When the ball leaves your hand, a=-9.8m/ss. So it is slowing down. If it hits something on the way up, it will slow down even more quickly, so its deceleration increases to a>-9.8m/ss. This is due to whatever it hit exerting a force on the ball. By Newton's third law, the ball will exert the a force of the same magnitude on whatever it hit. To find out the force, one has to know the change in velocity during the impact, and the duration of the impact.
 


szekely said:
Ok so I'm in 7th grade and I think I'm pretty good in science class. The other day we had some math questions involving some equations. One question was something like a spaceship hit the ground with a velocity of 100 m/s and then it asked like what was its mass.
There must have been more to this question, you do not have enough information to find the mass.
This question also included the gravity of the planet (like 7.8 m/s squared). The next question was what was the force of the impact. The answer was something low because the force of gravity was 7.8. I was wondering how F=ma would work here because the velocity makes it seem like the impact would have much more force than what it was.
If you knew the mass then the force of the impact would indeed be just [tex]F = ma[/tex] with the acceleration being that given.
Then i started thinking about if you threw a ball straight up. As soon as it left your hand the acceleration would be downward at 9.8 because of gravity. So the acceleration upward is -9.8 even though its still going up. I know that if it hits something while going up its going to have a force so i don't see how F=ma works if acceleration is negative.

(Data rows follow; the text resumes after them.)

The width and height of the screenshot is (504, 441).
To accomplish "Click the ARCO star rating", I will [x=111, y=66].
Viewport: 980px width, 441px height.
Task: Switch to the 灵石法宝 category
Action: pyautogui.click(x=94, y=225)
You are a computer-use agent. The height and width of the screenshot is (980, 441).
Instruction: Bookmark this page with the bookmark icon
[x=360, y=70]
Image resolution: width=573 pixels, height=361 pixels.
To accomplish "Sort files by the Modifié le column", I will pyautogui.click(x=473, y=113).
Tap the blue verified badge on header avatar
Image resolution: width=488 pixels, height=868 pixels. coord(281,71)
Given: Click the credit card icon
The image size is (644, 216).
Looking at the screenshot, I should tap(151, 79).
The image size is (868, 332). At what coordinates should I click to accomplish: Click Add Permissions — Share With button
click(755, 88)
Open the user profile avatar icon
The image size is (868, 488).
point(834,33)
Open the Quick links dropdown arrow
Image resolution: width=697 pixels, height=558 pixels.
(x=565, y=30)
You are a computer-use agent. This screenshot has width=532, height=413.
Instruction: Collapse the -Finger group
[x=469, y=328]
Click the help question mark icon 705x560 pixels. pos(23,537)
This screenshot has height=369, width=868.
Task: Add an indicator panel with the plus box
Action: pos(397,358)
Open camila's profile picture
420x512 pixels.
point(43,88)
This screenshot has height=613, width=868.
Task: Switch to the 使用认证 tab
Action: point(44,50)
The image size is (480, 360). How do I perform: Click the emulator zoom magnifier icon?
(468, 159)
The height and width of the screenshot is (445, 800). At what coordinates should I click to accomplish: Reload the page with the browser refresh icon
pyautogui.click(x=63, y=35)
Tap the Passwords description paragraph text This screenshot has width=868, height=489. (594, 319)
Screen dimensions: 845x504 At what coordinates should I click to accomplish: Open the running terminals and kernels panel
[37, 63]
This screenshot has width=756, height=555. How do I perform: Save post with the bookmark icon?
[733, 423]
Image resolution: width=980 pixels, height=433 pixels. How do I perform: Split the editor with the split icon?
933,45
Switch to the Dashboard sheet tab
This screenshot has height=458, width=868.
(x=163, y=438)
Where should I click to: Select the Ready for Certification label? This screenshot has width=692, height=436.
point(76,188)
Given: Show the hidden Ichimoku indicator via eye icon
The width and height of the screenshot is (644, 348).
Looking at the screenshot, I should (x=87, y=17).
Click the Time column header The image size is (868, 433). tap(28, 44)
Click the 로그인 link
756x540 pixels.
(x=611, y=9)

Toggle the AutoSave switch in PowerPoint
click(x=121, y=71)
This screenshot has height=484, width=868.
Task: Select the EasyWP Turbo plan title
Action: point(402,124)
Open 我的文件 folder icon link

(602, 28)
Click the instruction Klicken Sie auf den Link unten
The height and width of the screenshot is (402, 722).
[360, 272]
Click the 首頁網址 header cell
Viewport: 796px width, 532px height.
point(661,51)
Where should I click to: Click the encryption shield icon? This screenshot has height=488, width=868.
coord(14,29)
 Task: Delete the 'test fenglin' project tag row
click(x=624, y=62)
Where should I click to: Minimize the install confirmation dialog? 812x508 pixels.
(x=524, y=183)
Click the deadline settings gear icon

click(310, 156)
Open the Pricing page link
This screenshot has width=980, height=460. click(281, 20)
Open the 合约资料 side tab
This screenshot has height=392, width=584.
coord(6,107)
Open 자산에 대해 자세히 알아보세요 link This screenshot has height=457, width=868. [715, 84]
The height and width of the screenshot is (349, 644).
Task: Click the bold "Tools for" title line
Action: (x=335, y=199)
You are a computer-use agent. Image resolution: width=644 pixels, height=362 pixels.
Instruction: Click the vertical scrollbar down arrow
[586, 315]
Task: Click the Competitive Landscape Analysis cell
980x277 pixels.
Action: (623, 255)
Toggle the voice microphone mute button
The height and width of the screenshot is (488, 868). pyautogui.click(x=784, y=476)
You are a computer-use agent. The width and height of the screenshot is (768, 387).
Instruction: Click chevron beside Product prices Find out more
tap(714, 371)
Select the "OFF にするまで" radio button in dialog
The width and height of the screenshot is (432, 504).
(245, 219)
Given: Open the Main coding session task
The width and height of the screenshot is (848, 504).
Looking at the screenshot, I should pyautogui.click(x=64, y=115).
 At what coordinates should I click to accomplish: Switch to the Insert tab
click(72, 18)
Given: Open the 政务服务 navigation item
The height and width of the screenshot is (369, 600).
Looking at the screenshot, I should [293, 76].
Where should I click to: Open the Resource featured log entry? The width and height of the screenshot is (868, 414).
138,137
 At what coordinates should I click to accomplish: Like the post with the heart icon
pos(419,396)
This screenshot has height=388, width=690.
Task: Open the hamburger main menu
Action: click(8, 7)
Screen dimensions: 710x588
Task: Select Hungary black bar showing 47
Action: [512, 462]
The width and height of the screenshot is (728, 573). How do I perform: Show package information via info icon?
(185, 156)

Just today i started wondering if this was because of momentum and if you would somehow get p=mv into there.

Thanks for all of the responses. I know this should be extremely easy for you guys.

When you throw the ball up it has velocity of +V and acceleration of -g that means (on earth) 9.81 ms-2 down. Since it is accelerating downward its upward velocity is always getting smaller, it is slowing down. When the velocity reaches zero the ball has reached its highest point. It still has a acceleration of -g, so now its velocity begins to increase downward. As it falls in the negative direction (down) its velocity increases due to the acceleration in the negitive direction. When it reaches the point of release its downward speed will equal the speed at which it was released initially. I carefully used the word speed here, since the velocities are not equal, Vup = - Vdown

Does this help?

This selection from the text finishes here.